Exercise prompt: Count the lines in the records below that contain the word "star". Reply with the number only.

(Data on locating visible targets)
>>>

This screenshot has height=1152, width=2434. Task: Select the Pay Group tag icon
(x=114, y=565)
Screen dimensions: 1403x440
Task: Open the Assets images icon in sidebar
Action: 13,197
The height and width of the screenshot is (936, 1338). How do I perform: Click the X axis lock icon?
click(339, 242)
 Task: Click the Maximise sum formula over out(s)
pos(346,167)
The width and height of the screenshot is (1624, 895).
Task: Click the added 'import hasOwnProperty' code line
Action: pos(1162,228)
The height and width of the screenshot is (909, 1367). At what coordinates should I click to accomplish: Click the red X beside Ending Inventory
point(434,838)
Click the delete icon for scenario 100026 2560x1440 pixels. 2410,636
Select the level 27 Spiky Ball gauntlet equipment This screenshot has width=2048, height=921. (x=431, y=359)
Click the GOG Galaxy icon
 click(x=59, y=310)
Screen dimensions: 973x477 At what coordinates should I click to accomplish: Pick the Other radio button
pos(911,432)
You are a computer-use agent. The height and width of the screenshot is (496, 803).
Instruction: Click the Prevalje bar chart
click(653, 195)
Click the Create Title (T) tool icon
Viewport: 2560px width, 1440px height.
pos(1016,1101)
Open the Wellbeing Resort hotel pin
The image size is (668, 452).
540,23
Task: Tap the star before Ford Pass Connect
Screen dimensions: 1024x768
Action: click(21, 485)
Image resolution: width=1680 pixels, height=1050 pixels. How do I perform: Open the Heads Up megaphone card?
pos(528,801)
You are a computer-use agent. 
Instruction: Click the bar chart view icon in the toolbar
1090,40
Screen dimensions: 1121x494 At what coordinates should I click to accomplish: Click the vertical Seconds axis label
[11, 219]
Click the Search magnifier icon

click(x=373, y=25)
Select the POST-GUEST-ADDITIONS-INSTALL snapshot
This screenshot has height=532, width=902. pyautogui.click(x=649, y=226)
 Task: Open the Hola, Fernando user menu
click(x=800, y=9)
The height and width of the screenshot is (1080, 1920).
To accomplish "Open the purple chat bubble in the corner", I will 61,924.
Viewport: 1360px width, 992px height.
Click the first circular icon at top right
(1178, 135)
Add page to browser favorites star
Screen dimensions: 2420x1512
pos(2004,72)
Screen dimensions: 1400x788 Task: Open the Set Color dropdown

<<<

Answer to this problem: 2